The buoyant density of DF 24/00 in sucrose was determined to be between 1·17 and 1·19 g/cm3 based on the results of titration as well as electron microscopy of aliquots after centrifugation.

Immunolabelling of isolate DF 24/00
Labelling experiments with polyclonal rabbit antiserum showed the high reactivity of antibodies with the virion (Fig. 1E, F). Only the surface of the virions, presumably the spikes, were labelled, whereas freely accessible nucleocapsids within partly disrupted virus particles and areas of the envelope without spikes were not labelled (Fig. 1F). This indicated that the antiserum was directed primarily against viral envelope proteins.
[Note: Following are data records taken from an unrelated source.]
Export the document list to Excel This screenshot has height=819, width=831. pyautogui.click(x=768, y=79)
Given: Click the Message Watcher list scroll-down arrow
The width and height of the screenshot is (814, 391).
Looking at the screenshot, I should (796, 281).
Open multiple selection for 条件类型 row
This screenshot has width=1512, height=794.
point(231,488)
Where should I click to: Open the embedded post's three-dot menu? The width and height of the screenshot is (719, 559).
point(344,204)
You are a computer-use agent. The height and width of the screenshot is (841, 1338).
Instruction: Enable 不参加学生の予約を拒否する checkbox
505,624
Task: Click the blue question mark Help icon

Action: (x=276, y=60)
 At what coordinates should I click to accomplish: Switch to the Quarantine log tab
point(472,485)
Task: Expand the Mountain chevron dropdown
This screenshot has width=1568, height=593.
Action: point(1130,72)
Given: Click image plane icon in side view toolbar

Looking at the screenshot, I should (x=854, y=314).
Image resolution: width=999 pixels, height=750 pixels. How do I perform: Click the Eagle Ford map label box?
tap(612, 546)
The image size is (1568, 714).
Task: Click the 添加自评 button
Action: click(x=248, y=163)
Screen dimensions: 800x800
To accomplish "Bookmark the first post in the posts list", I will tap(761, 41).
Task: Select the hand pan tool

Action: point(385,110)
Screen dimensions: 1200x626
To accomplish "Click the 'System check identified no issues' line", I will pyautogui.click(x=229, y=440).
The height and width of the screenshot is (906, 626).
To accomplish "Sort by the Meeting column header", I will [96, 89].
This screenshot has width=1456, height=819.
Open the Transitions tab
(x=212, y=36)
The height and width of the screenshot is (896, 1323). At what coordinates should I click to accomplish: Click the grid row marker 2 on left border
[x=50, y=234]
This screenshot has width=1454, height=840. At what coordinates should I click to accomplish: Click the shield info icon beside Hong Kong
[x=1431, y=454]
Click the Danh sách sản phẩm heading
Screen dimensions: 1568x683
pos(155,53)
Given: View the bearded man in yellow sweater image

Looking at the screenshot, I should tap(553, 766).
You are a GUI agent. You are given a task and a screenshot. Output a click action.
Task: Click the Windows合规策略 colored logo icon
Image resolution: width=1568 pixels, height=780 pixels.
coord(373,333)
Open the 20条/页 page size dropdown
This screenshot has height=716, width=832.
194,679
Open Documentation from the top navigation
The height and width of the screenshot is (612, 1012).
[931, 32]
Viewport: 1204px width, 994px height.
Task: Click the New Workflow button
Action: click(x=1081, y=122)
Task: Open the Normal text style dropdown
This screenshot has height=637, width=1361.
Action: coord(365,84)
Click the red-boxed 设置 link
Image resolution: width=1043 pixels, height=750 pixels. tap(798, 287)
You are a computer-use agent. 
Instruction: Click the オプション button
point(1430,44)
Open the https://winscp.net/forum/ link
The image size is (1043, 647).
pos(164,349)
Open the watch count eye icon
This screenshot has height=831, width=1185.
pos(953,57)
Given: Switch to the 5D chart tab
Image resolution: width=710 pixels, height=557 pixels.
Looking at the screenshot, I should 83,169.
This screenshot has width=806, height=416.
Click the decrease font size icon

Identification of viral glycoproteins
Preparations of purified virus were analysed for the presence of glycoproteins (Fig. 3) after SDS–PAGE. Fig. 3(A) shows a Coomassie-stained polyacrylamide gel with six distinguishable protein bands, designated p1, p2 and p4–p7. Western blotting with the rabbit antiserum (Fig. 3B, WB) demonstrated the presence of another protein designated p3. Carbohydrate-specific labelling with Biotin-LC-Hydrazide (Fig. 3B, Bio) detected six viral proteins, p1–p5 and p6 or p7. Here, the smallest protein p7 migrates with a different apparent molecular mass in lanes WB and Bio due to the integration of biotin into the protein or p6 was Biotin-LC-Hydrazide labelled. As a control, the critical oxidizing step has been omitted (Fig. 3B, Co). This confirms that the major antigenic proteins (p1–p4 and p7) are indeed glycoproteins. Three of them, namely p1, p2 and p7, show affinity to con–A (Fig. 3C), indicating that they contain {alpha}-mannose. These three proteins were also detectable using the lectins MAA, DSA, GNA and SNA from the DIG glycan differentiation kit (Roche) (data not shown).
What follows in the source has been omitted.